My heart sinks exactly like it does every time I accidentally trod on Lucky, or shut the gate in his face, or ran over his tail with my office chair. In MGS V, you can hammer a button to tell D-Dog he’s a good boy, until that tail starts wagging again and you can breathe a sigh of relief. In real life, Lucky just stares at me with eyes full of confusion and betrayal.

The Fourth Lesson: You Can Never Truly Be Prepared

There are some things that no game can really prepare you for. I don’t remember the bit in MGS V, for example, where D-Dog is sick en route to a mission, producing a substance that resembles awful school-dinner chilli con carne but which he apparently finds delicious.

There’s no Nintendogs minigame that has you waggling the stylus to pee against a shed at 3am in a sleep-deprived attempt to teach your new puppy that the garden is a great place to go to the toilet. Your Sims never have to handle a call from the vet, telling them in gibbering Simlish that they’ve spotted that the dog still has his balls attached and, as he’s already under anaesthetic, they can lop them off for an extra twenty quid if you act now.

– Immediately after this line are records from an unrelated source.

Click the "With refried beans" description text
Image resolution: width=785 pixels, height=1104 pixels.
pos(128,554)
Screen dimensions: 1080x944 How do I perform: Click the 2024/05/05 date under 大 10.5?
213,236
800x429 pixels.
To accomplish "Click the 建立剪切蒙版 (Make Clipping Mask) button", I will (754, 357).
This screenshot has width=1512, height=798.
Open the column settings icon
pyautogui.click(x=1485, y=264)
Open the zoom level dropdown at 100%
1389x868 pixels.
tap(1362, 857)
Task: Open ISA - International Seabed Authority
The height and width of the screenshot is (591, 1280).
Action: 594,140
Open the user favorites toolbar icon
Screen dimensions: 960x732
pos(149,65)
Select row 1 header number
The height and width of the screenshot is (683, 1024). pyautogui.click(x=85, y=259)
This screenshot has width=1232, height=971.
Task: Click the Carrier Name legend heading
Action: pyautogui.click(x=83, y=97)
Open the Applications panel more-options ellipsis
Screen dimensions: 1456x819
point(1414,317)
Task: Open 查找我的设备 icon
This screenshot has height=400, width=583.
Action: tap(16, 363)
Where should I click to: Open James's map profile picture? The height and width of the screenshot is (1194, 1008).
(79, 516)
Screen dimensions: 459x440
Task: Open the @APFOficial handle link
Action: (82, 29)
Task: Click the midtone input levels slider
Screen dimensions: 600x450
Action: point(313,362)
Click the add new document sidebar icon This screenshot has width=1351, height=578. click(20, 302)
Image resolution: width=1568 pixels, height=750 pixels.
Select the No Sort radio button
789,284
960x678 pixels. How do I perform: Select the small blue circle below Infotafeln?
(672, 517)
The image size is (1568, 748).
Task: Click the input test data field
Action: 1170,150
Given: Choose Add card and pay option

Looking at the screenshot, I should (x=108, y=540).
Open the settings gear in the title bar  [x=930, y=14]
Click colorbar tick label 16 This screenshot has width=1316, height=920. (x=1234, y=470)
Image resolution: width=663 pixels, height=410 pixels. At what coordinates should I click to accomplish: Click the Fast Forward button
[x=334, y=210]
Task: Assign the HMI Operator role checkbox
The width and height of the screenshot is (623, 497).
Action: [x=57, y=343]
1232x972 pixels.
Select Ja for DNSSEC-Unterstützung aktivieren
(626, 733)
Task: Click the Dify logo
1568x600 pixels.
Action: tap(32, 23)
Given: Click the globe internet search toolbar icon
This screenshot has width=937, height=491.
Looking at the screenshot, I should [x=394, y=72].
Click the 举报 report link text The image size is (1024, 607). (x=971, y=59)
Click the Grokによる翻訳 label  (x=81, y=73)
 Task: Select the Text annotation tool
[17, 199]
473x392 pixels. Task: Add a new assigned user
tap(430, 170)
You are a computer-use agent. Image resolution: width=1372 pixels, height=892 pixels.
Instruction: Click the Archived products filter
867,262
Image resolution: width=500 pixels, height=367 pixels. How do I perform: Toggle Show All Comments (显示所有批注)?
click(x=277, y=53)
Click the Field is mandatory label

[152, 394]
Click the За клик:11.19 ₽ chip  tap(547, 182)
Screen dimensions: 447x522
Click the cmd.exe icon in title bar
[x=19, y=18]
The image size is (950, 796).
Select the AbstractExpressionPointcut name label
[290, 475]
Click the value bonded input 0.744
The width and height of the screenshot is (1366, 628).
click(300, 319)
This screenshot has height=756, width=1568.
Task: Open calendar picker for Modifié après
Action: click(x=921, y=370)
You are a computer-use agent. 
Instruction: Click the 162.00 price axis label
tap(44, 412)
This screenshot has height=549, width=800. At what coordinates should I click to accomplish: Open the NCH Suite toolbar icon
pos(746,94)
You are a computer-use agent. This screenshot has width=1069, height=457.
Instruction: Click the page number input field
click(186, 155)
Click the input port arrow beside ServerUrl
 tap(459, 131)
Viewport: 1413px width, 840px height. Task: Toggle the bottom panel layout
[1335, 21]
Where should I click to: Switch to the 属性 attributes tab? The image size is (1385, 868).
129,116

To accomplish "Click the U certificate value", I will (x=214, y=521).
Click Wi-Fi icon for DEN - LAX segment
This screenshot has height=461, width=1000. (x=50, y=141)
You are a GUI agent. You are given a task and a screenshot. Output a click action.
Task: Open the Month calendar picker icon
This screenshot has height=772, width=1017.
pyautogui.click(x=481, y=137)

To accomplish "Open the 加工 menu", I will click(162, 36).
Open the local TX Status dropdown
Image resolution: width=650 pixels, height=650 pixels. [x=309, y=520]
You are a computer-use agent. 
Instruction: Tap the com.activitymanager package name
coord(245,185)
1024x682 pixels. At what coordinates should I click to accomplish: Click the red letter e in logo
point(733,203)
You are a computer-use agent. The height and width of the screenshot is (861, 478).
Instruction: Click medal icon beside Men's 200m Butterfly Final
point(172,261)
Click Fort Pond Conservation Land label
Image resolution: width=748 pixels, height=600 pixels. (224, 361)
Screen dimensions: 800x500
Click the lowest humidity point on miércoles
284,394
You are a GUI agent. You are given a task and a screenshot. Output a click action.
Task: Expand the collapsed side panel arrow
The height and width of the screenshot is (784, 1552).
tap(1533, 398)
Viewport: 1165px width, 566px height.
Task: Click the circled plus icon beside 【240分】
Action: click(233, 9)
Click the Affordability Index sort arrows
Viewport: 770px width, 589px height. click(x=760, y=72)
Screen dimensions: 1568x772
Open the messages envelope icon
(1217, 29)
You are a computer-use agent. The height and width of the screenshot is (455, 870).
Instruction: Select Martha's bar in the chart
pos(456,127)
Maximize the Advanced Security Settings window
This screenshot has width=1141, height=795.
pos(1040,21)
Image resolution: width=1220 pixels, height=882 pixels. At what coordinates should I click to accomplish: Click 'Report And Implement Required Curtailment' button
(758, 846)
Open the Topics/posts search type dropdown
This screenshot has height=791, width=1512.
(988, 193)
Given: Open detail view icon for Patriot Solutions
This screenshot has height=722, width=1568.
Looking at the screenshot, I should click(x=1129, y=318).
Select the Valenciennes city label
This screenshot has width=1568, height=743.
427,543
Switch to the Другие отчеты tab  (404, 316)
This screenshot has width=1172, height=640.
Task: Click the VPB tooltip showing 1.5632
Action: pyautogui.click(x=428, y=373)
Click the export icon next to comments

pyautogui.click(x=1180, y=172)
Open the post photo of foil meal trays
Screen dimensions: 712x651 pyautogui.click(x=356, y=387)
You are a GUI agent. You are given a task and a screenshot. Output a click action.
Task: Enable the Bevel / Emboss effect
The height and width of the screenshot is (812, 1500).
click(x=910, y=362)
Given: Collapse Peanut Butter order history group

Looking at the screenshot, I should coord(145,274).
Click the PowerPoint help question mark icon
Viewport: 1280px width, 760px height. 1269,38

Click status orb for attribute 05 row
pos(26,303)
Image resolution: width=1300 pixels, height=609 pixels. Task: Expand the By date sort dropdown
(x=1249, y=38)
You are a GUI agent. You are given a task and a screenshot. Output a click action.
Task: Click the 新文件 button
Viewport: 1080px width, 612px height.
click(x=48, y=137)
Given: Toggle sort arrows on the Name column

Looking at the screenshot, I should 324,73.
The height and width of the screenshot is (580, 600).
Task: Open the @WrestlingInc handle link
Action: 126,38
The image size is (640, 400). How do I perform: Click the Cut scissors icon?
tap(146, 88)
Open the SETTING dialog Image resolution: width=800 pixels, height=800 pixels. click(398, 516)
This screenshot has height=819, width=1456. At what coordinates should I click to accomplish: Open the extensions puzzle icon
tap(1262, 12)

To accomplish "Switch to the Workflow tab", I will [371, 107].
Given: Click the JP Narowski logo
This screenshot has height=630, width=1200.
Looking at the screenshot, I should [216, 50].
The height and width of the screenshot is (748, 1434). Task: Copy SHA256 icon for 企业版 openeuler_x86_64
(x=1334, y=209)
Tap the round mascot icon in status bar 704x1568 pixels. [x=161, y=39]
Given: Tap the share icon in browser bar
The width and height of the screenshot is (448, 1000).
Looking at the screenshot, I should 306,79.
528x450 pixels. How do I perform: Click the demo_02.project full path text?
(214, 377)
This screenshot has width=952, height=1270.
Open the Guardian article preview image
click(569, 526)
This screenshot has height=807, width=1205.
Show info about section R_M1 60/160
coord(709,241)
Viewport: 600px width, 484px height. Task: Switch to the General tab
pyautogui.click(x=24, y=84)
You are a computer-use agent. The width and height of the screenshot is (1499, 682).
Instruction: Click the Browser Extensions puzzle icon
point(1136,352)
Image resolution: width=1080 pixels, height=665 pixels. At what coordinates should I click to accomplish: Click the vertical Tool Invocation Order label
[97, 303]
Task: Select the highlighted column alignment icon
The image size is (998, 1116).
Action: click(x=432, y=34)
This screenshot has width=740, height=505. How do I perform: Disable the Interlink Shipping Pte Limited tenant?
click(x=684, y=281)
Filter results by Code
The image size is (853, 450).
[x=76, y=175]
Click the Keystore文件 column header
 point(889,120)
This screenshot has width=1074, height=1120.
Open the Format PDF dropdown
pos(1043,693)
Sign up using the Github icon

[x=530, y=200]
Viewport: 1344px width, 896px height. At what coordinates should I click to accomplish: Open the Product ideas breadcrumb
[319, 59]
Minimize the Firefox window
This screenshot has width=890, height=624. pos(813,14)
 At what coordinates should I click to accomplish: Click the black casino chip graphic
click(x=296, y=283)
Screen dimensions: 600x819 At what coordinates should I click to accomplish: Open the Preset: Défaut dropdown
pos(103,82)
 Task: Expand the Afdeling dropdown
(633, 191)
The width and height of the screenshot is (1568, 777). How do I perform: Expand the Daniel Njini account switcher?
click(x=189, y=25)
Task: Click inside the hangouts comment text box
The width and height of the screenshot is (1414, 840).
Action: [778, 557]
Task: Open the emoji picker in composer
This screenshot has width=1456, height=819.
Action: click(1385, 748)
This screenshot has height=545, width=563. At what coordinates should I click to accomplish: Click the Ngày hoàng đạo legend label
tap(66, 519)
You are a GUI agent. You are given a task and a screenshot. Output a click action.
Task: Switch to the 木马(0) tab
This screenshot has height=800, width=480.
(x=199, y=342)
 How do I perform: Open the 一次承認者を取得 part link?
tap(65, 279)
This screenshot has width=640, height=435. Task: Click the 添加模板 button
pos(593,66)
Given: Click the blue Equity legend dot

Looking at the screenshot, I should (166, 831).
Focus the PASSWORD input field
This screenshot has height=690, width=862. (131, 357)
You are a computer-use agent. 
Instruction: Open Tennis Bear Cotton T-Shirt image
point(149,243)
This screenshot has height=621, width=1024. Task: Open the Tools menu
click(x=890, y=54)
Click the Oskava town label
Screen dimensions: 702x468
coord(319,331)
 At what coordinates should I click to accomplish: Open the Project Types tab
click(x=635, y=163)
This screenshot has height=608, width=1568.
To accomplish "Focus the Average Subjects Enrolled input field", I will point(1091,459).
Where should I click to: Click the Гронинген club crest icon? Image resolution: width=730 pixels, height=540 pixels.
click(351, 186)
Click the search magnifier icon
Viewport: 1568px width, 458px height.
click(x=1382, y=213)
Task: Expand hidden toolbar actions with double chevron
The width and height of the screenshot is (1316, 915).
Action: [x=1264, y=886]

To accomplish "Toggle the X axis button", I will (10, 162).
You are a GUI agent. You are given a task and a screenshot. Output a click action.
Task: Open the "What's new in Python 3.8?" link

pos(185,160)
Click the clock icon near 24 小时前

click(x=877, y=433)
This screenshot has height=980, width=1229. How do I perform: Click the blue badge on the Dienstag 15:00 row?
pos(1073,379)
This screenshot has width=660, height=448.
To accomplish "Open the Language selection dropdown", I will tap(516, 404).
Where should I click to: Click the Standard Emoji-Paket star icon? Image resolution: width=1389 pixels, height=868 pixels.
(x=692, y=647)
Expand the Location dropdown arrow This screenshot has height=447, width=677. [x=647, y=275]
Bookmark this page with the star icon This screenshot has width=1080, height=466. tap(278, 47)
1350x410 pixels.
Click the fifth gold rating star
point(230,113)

Every day of dog ownership comes with more snap decisions than an entire season of Telltale’s Walking Dead. It’s deeply rewarding (as if to prove this point, Lucky has just collapsed onto my lap as I write this, like a softly snoring hot water bottle) but equally exhausting.

Thankfully, when it all starts to wear you down, you can always turn the comforting relief of games. I hear some of them don’t even have any dogs in.